The main reason why I am interested in Podhome is the AI features it has. It can create a transcript for you, your show notes, chapters and even clips. I did use those once, but the show notes just ended up pretty crap. Which is not surprising. The show notes probably had more words than I even said on the radio show. Because it is a radio show. The clips feature also seems lost with this format. But I am excited for using these when my other show is going to make a comeback soon. Yea, Uploaded is coming back. I miss shitting on tech news.

The UI on Podhome at times seems a bit weird. Like when adding time splits. It shows you the time splits but only kind of half of the information, Which did confuse me for a bit. Turns out, you have to press the radio buttons to expand each listing. Which I don’t think is what radio buttons are for. If it was something like an arrow I would be fine with it. Also just in general some things pop up in weird places. Like the option to delete an episode is visible in every menu. I don’t see why I need a delete button under where you put your chapters, or add who was on the show. But all of these are just little quirks that you can deal with once you see it.

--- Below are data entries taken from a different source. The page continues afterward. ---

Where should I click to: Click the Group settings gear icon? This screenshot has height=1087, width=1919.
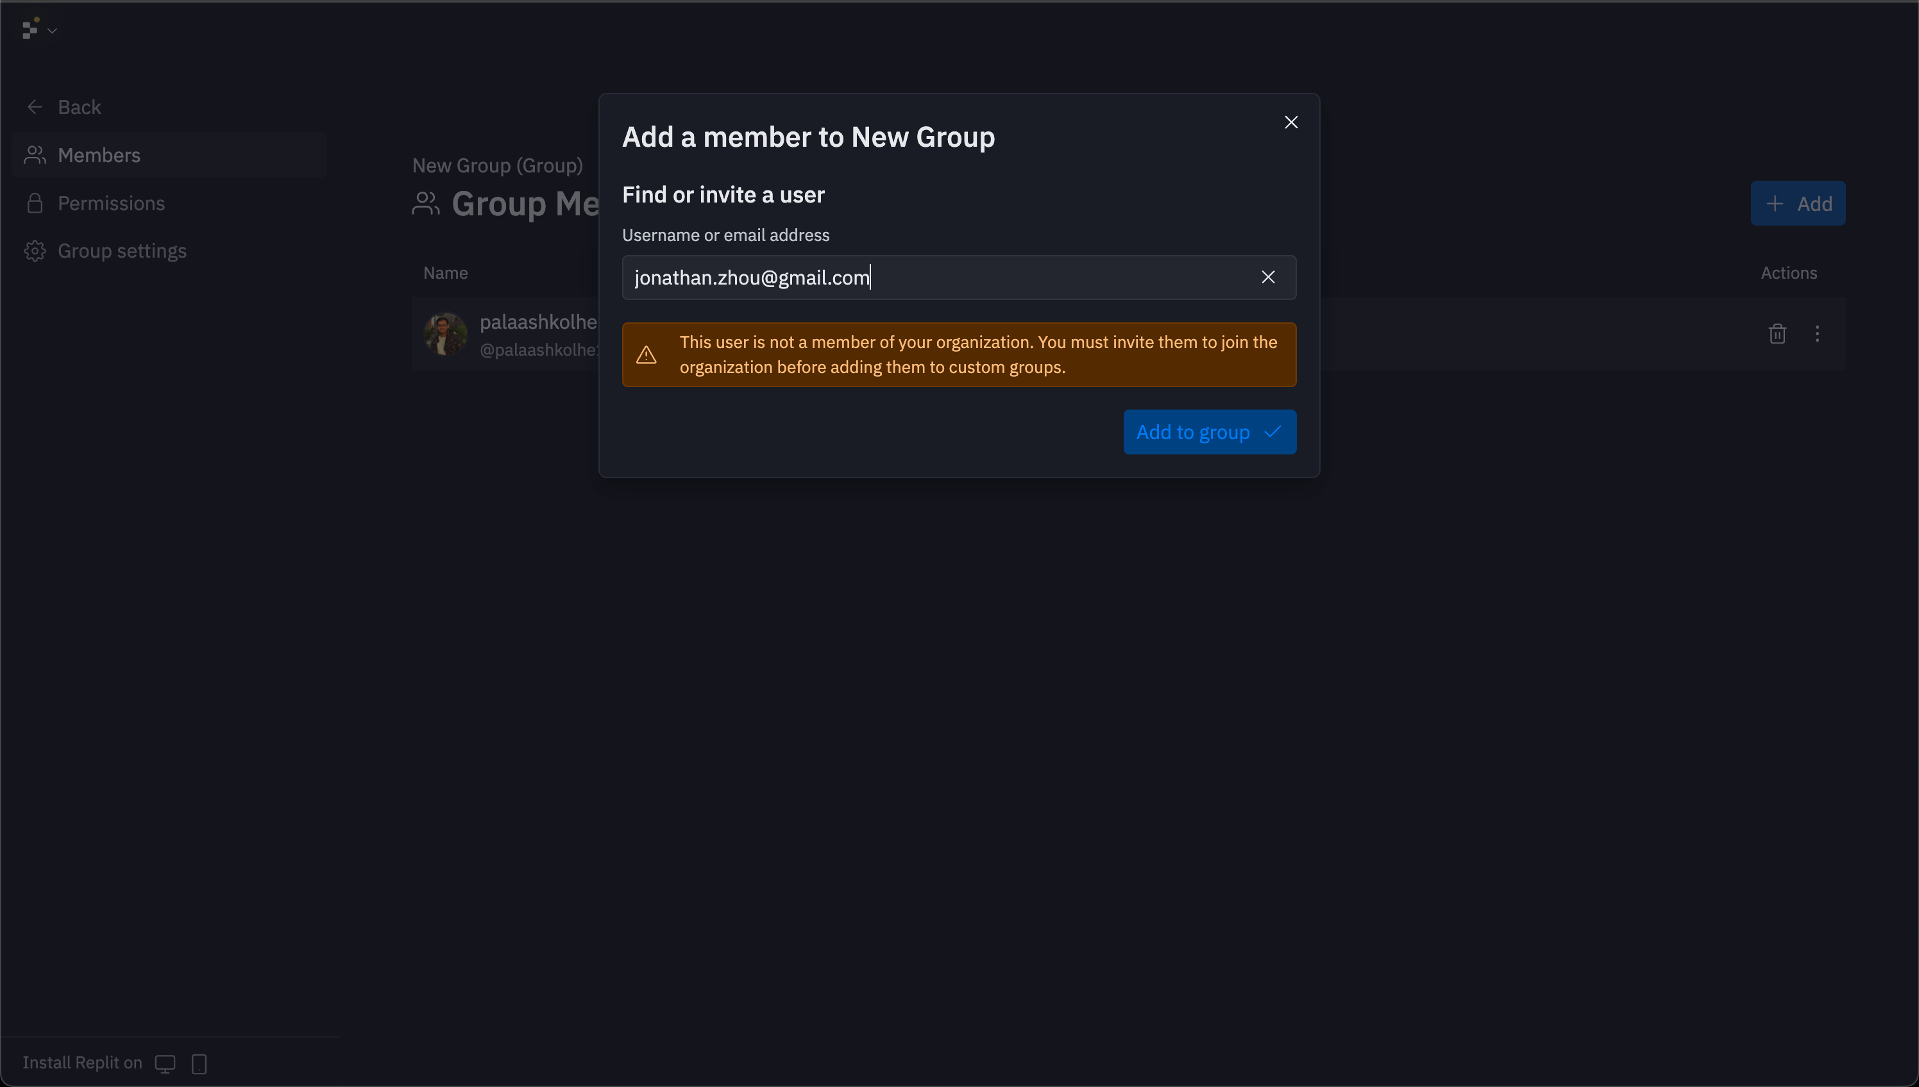pos(34,251)
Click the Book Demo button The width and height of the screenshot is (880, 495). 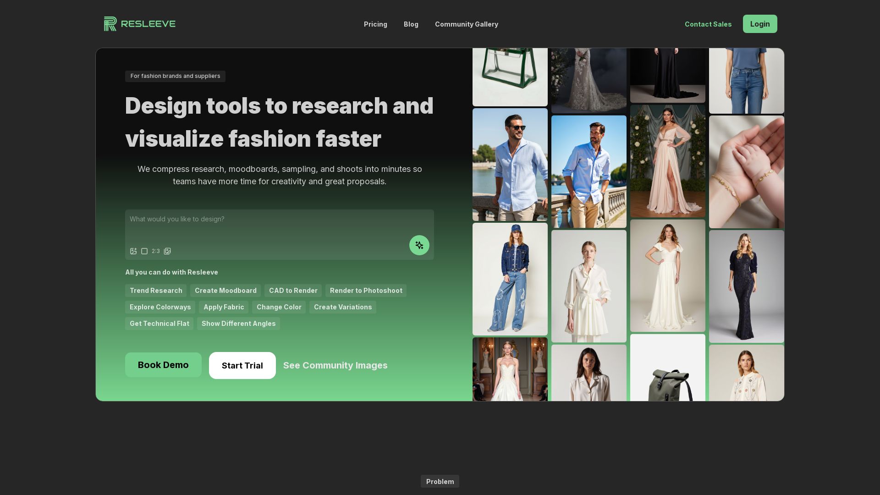[163, 365]
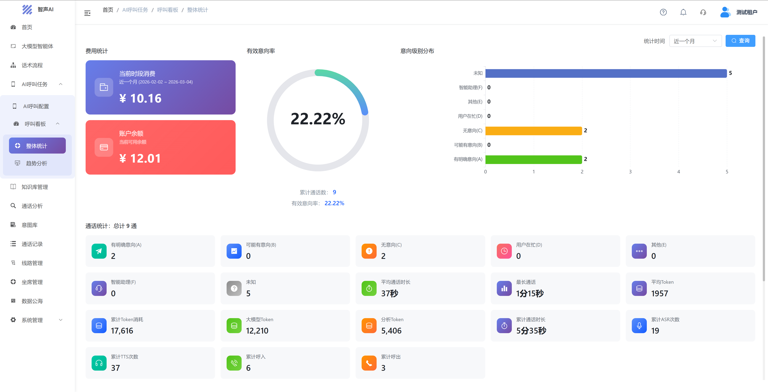Expand the 系统管理 sidebar menu
The height and width of the screenshot is (392, 768).
pyautogui.click(x=61, y=320)
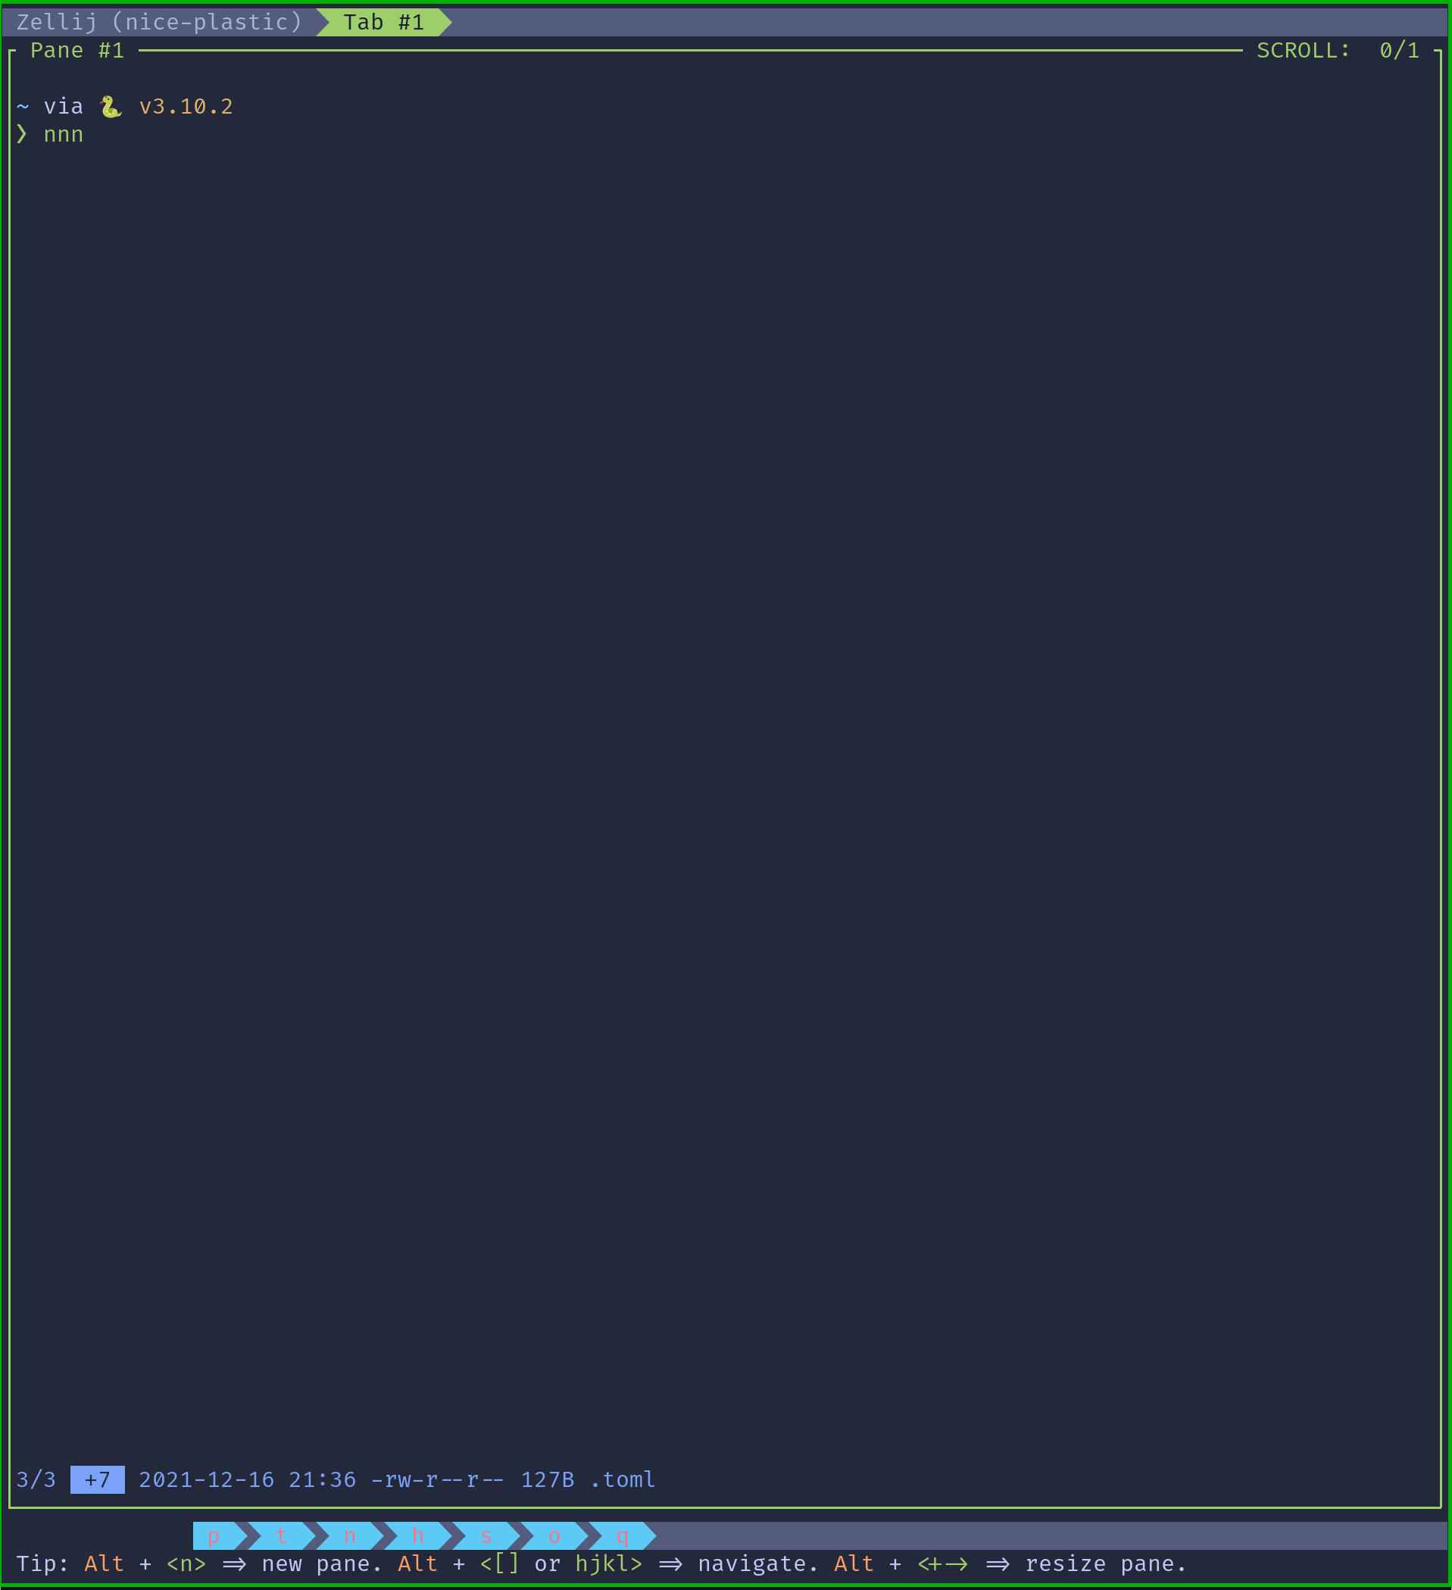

You can actually use the code gopodcasting to get couple of months of Podhome free. Although the pricing with Podhome is also good. 15,99 for everything unlimited. It seems like if you do a little podcast every once in a while for fun, RSS Blue could be the better choice. With the simpler UI and it could be cheaper. While Podhome seems more suited for people who already know a little more and want to create many episodes, with the assistance of the magical computer brain technology. With the 3 months for free, just go grab Podhome and see. But, both are great choices.

GO PODCASTING!!!

〰️

GO PODCASTING!!! 〰️


I did not get any form of payment for writing this, except for the 7 days trial of RSS Blue potentially could be seen as that. But I would be surprised if Dovydas didn’t hand that to you as well, if you ask nicely.